比特币：一个点对点的电子货币系统

3. 时间戳服务器

3 Timestamp Server
The solution we propose begins with a timestamp server. A timestamp server works by taking a hash of a block of items to be timestamped and widely publishing the hash, such as in a newspaper or Usenet post [2-5]. The timestamp proves that the data must have existed at the time, obviously, in order to get into the hash. Each timestamp includes the previous timestamp in its hash, forming a chain, with each additional timestamp reinforcing the ones before it.

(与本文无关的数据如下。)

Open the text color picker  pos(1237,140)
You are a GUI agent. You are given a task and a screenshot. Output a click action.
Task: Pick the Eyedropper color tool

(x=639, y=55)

我们提出的方案从时间戳服务器开始。时间戳服务器计算包含多个需要被打时间戳的数据项的区块的哈希值并广泛地发布这个哈希值，就像在报纸或新闻组帖子里 [2-5]。时间戳能证明要得到这个哈希值，显然这些数据当时一定是存在的。每个时间戳的哈希值都纳入了上一个时间戳，形成一条链，后面的时间戳进一步增强前一个时间戳。

4. 工作量证明

4. Proof-of-Work
   To implement a distributed timestamp server on a peer-to-peer basis, we will need to use a proof-of-work system similar to Adam Back’s Hashcash [6], rather than newspaper or Usenet posts. The proof-of-work involves scanning for a value that when hashed, such as with SHA-256, the hash begins with a number of zero bits. The average work required is exponential in the number of zero bits required and can be verified by executing a single hash.
   For our timestamp network, we implement the proof-of-work by incrementing a nonce in the block until a value is found that gives the block’s hash the required zero bits. Once the CPU effort has been expended to make it satisfy the proof-of-work, the block cannot be changed without redoing the work. As later blocks are chained after it, the work to change the block would include redoing all the blocks after it.
   
   The proof-of-work also solves the problem of determining representation in majority decision
   making. If the majority were based on one-IP-address-one-vote, it could be subverted by anyone
   able to allocate many IPs. Proof-of-work is essentially one-CPU-one-vote. The majority
   decision is represented by the longest chain, which has the greatest proof-of-work effort invested
   in it. If a majority of CPU power is controlled by honest nodes, the honest chain will grow the
   fastest and outpace any competing chains. To modify a past block, an attacker would have to
   redo the proof-of-work of the block and all blocks after it and then catch up with and surpass the
   work of the honest nodes. We will show later that the probability of a slower attacker catching up
   diminishes exponentially as subsequent blocks are added.
   To compensate for increasing hardware speed and varying interest in running nodes over time,
   the proof-of-work difficulty is determined by a moving average targeting an average number of
   blocks per hour. If they’re generated too fast, the difficulty increases

为了实现一个基于点对点的时间戳服务器，我们需要使用一个类似 Adam Back 提出的哈希货币 [6] 的工作量证明系统，而不是报纸或新闻组帖子那样。工作量证明采取搜索一个值，使得被哈希时（如使用 SHA-256）得到的哈希值以数个 0 比特开始。平均所需工作量将随所需 0 比 特呈指数级增长而验证却只需执行一次哈希。
对于我们的时间戳网络。我们通过在区块中加入一个随机数，直到使得区块的哈希值满足所需 0 比特的数被找到的方式实现工作量证明。一旦消耗了 CPU 算力使区块满足了工作量证明，那么除非重做这个工作否则就无法更改区块。由于后面的区块是链接在这个区块后面的，改变这个区块将需要重做所有后面的区块。

工作量证明同时解决了在多数决定中确定投票方式的问题。如果多数是按 IP 地址投票来决定，那么它将可能被能分配大量 IP 地址的人破坏。工作量证明本质上是按 CPU 投票。最长的链代表了多数决定，因为有最大的计算工作量证明的算力投入到这条链上。如果多数的 CPU 算力被诚实节点控制，诚实的链就会增长得最快并超过其他的竞争链。要修改过去的某区块，攻击者必须重做这个区块以及其后的所有区块的工作量证明，从而赶上并超过诚实节点的工作。我们后面会证明随着后续的区块被添加一个更慢的攻击者赶上诚实节点的概率将呈指数级递减。
为了抵消硬件运算速度的增加及平衡不同时期运行节点的利益，工作量证明的难度将由移动平均数法来确定每小时生成区块的平均数。如果区块生成得过快，那么生成的难度就会增加。

【关注点】：

• incrementing a nonce 翻译为 增加一个随机数
• ”Adam Back 提出的哈希货币“，看来比特币的POW也是参考了前人的成果的
• “工作量证明的难度将由移动平均数法来确定” 这个如何实现，看看后面有没有说明。